CINCINNATI -- Five years ago, local Indian professionals sat down at an informal meeting and considered this fact: Indians in Cincinnati are small business owners and professionals in the fields of engineering, medicine, law and accounting.
But unlike their Hispanic and Asian counterparts, they had no formal business networking organization.
After a few brainstorming sessions, the Indian American Chamber of Commerce of Greater Cincinnati & Northern Kentucky (IACC) was born.
On Nov. 6, the organization celebrated its five-year anniversary. At the event were U.S. Sen. Sherrod Brown and University of Cincinnati President Santa Ono, who delivered the keynote address.
“We want to continue to build an organization that connects the Indian community, so that the members can create partnerships, network, and have access to advocacy and links to resources. This will empower them with a greater ability to give back to the local community,” said architect Krutarth Jain, the new president of IACC.
Jain, a principal with Champlin Architecture, succeeded founding president Rajan Coutinho, an attorney with Wood Lamping who has moved to a seat on the IACC Advisory Board.
IACC hopes its agenda can be broader than just connecting locally owned Indian businesses, said Daniel Rajaiah, the volunteer executive director of the organization. He said this is an exciting time for developing business and cultural connections between India and the United States.
“We want to strengthen ties between Cincinnati and Indian businesses,” said Rajaiah, a former aide to Cincinnati Mayor John Cranley who was named to Forbes Magazine's 30 Under 30 list. “We want to promote policy and trade discussions between the countries, which we hope will encourage more people to come here to do business. And we want to give back to the city of Cincinnati.”
Last year, the organization donated the proceeds of is annual gala, approximately $5,000, to the Mercy Health Foundation of Cincinnati. The organization is in the process of deciding where the funds from this year’s celebration will go, he said.
Jain said that the IACC is run by a seven-member volunteer board and has about 1,000 members who pay annual dues of $150. As IACC grows, it plans to be a powerful voice for its members in the community, he said. Jain emphasized that IACC is a business chamber, unlike the multiple Indian religious, cultural and social associations already in existence in the area.
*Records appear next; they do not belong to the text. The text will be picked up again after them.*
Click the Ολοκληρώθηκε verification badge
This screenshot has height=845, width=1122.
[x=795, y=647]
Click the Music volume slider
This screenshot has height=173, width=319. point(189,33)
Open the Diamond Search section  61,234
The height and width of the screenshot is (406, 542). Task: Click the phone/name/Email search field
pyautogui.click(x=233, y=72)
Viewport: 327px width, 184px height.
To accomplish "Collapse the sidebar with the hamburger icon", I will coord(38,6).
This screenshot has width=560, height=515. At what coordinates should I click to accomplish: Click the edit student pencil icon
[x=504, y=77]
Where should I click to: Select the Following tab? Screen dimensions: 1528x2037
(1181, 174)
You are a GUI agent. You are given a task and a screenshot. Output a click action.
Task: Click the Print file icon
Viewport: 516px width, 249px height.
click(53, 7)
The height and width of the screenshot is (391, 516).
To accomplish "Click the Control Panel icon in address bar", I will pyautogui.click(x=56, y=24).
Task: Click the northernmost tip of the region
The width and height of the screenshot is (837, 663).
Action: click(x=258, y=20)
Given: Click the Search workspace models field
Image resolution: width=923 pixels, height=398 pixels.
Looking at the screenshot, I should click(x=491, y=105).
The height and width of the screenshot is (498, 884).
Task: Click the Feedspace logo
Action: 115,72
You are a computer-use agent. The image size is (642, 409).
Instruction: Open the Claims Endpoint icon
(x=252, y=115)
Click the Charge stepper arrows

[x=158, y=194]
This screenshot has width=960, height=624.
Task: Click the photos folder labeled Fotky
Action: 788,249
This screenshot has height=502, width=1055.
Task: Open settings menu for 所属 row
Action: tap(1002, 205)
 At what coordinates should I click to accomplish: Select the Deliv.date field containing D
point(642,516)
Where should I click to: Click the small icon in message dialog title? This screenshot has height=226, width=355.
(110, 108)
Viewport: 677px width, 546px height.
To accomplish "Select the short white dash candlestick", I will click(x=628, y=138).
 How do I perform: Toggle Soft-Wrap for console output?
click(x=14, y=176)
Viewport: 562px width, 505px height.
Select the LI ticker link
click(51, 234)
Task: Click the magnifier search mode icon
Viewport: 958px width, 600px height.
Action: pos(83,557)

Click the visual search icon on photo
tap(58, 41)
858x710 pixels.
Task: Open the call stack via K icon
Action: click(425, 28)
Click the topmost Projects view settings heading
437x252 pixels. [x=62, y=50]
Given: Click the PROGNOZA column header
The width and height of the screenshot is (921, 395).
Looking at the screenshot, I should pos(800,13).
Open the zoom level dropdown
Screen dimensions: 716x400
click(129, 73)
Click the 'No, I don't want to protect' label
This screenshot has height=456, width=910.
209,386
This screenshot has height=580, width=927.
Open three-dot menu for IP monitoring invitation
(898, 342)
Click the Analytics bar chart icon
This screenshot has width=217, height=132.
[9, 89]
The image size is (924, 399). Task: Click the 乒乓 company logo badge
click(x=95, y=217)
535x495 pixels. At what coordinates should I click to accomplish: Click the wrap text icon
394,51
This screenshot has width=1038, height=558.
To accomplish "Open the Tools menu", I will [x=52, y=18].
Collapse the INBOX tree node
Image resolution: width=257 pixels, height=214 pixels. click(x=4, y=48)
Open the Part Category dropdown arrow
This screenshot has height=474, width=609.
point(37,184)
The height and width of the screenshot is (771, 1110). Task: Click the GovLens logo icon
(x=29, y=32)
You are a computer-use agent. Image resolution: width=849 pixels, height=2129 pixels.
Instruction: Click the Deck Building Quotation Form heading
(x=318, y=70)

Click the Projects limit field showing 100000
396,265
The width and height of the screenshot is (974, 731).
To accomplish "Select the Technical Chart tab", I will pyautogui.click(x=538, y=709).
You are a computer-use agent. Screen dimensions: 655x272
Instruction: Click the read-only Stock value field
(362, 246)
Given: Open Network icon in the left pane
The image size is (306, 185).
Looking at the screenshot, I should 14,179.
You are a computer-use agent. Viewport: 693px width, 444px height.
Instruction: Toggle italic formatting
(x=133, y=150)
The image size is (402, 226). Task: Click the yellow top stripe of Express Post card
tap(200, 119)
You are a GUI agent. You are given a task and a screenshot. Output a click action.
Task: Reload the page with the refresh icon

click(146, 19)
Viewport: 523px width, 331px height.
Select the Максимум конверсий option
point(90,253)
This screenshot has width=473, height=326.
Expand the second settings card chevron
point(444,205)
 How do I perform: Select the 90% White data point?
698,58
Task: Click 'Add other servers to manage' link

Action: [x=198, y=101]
Arun Lai, a financial consultant at AXA Advisors and an IACC member, said this chamber makes a major impact on how Indians can excel in business.
“An individual can only accomplish so much, but as a group with all our diverse talents and collective knowledge, we are unstoppable,” Lai said.
“We hope to make our community better than we have found it. When we have been so blessed, it is our obligation to give back,” he added.